「押し紙」の経理処理は粉飾決算に該当しないのか? 古くて新しい疑問
意外に知られていないが「押し紙」政策には、粉飾決算が連動している疑惑がかけられてきた。しかし、国税局はこれまで、それを問題にしたことがない。15年ほど前、わたしはこれについて販売店主に尋ねたところ、
「トラブルが起きたときは、国税の●●さんに連絡を取るように、発行本社から指示を受けています」
と、いう返事が返ってきた。国税局は、「押し紙」が誘発する経理問題をごまかして来た可能性がある。
◇「あれは『押し紙』ではなく、積み紙です」
「押し紙」とは、新聞社が販売店に対して搬入する新聞のうち、過剰になって配達されないまま廃棄される新聞のことである。たとえば、実配部数(実際に配っている新聞の部数)が2000部しかないのに、3000部を搬入すると1000部が過剰になる。この1000部が「押し紙」である。

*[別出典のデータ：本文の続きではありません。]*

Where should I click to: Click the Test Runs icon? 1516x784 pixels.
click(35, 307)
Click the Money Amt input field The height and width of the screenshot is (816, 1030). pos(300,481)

しかし、帳簿上では「押し紙」部数は、カモフラージュされる。具体的には、実配部数(実際に配達した新聞)、見本紙、さらには予備紙として経理処理される。
従って、上記の例で言えば、新聞社が新聞販売店に搬入した3000部は、すべて販売店が自分で注文した新聞ということになる。当然、3000部に対する卸代金を支払う。
それゆえに新聞社は、新聞の押し売りは絶対していないと開き直ってきたのである。過剰になっている新聞の存在を第3者から指摘されると、
「あれは『押し紙』ではなく、積み紙です」
と、詭弁(きべん)を弄する。販売店が自分で積み上げている新聞だという主張である。
裁判所もこうした詭弁を見抜けず、新聞社の「押し紙」政策にお墨付きを与えてきた。「押し紙」は独禁法に抵触するから、新聞社は絶対に「押し紙」政策の存在を認めるわけにはいかない。
そこで押し売りではないことを示す「アリバイ」を作るために、経理上のトリックが使われる。